US airlines already support increased transparency on fees and fares. “We share the goal of making information easily available to consumers before they purchase a ticket,” said the Air Transport Association when it filed its comments. “ATA members have been long committed to that principle, which is why in our comments we support the use of a hyperlink [to a carrier’s web site] to disclose optional fees immediately and clearly. We find much in the DOT proposals that we can support or that with additional work could be feasible.” The hyperlink idea came from the DOT.
Comments closed in September, but during the comment period, more online comments indicated they wanted DOT to regulate airlines “unbridled” pricing, especially advocating for requiring airlines to include at least one checked back in the price of the ticket, according to a DOT synopsis. The department indicated that respondents to the consumer notice of proposed rule making agreed that more transparency is needed in notifying passengers about various fees. The fee discussion during the comment period was the most lively except for responses to DOT’s query as to whether peanuts should be banned from flights owing to the number of passengers suffering from peanut allergies.
The most frustrating fee seems to be the baggage fee, according to the discussion. Respondents want one checked bag free in addition to a carry-on bag, which would impact Spirit which also charges for carry-on bags in an effort to improve its on-time performance. Several said they do not oppose baggage fees as long as the first bag is free.

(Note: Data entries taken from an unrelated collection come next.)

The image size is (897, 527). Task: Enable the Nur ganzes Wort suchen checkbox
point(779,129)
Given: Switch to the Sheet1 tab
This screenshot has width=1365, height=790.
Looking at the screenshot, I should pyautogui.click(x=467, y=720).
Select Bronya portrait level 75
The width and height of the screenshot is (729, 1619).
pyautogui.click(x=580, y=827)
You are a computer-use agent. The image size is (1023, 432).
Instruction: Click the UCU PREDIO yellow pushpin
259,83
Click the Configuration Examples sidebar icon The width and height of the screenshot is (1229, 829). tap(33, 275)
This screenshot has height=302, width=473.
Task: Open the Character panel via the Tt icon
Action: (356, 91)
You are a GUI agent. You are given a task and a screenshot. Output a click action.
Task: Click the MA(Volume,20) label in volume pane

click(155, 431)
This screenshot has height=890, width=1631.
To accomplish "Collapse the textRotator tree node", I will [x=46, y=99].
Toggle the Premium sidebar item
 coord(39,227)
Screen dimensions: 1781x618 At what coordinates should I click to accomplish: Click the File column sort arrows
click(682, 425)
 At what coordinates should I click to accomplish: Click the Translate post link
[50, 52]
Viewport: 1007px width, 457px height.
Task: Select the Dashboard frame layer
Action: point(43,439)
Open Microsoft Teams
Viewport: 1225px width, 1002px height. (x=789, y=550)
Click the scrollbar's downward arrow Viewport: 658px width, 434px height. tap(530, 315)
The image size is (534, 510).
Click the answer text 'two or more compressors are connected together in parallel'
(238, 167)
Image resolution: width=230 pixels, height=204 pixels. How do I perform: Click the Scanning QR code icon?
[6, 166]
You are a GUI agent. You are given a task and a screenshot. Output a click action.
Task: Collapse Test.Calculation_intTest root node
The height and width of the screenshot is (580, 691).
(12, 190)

Some comments called baggage fees counterproductive, saying they encourage over stuffing of carry-on bags, creating delays in boarding and deplaning. They also cited the increase in carry-on luggage as a security threat, as contributing to increased injuries and increasing the stress on flight attendants and passengers.
While DOT’s aim in the notice of proposed rulemaking was to increase transparency, it reported that respondents used the opportunity to discuss the best pricing model -- unbundled vs bundled. Respondents seemed to want airlines to post a full fare price that includes some or all fees but were evenly split on which price method was preferrable.
Those who favour unbundled pricing clearly bought airline arguments that it allows them to pick and choose the services they value. Some favored airlines posting a minimum price - with no fees - and a maximum price with all fees included. This seems counter-intuitive given the fact that DOT made a point of saying that most commenters really want a simplified fare structure.
Respondents also want DOT to regulate the pricing model and called for requiring a bundled price which includes all services that were traditional part of the fare including seat assignment, baggage, overhead space, bathrooms, fuel surcharges, blankets and pillows, and taxes and other fees. Some commenters also thought meals should be provided on flights over four hours.
Not surprisingly, third party ticket sellers - GDSs and travel agents - want a requirement calling on airlines to distribute all fare and fee information to them. The department said commenters want it to require detailed fee information on the websites of carriers and code-share partner, as well as on independent, aggregate websites. Others want this information posted on the websites of online travel services, as well as available from travel agents and traditional travel agencies.
Interestingly, while most want fees posted everywhere, they agreed that, at minimum, it only needs to be on the airline’s web site and ticketing outlets, including ticketing services. Some said any requirement should be restricted to the airline’s website. One respondent suggested that consumers be required to formally acknowledge their understanding of all fees before the ticket purchase can be processed.